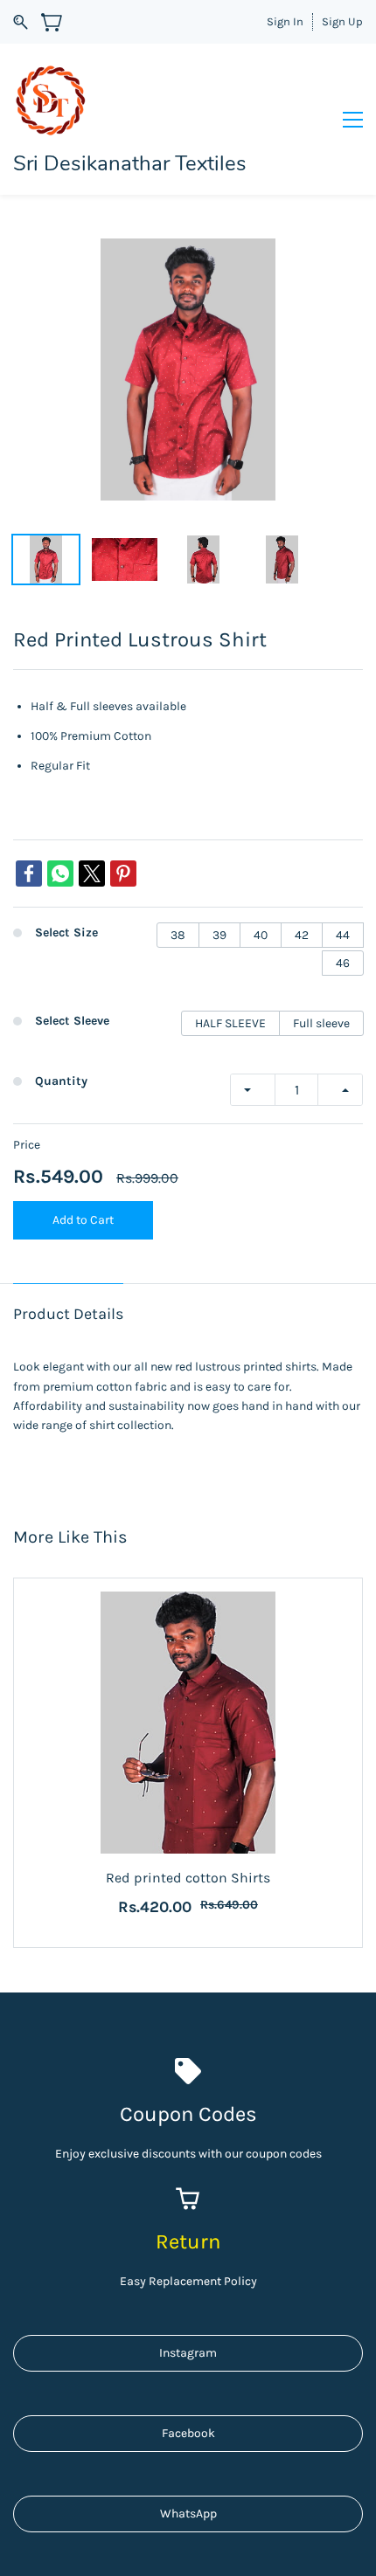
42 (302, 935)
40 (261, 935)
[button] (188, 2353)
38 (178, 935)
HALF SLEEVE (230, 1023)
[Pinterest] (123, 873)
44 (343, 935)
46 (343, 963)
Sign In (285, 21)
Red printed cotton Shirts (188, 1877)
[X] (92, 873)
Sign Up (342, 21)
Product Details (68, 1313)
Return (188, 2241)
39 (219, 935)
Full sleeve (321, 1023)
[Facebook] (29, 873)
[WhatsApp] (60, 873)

────────────────────────────────────────

● EXERCISE AIM
Please write out every line of the listing above exactly, and leave the images behind.

● SOLUTION TO THIS EXERCISE
42 (302, 935)
40 (261, 935)
[button] (188, 2353)
38 (178, 935)
HALF SLEEVE (230, 1023)
[Pinterest] (123, 873)
44 (343, 935)
46 (343, 963)
Sign In (285, 21)
Red printed cotton Shirts (188, 1877)
[X] (92, 873)
Sign Up (342, 21)
Product Details (68, 1313)
Return (188, 2241)
39 (219, 935)
Full sleeve (321, 1023)
[Facebook] (29, 873)
[WhatsApp] (60, 873)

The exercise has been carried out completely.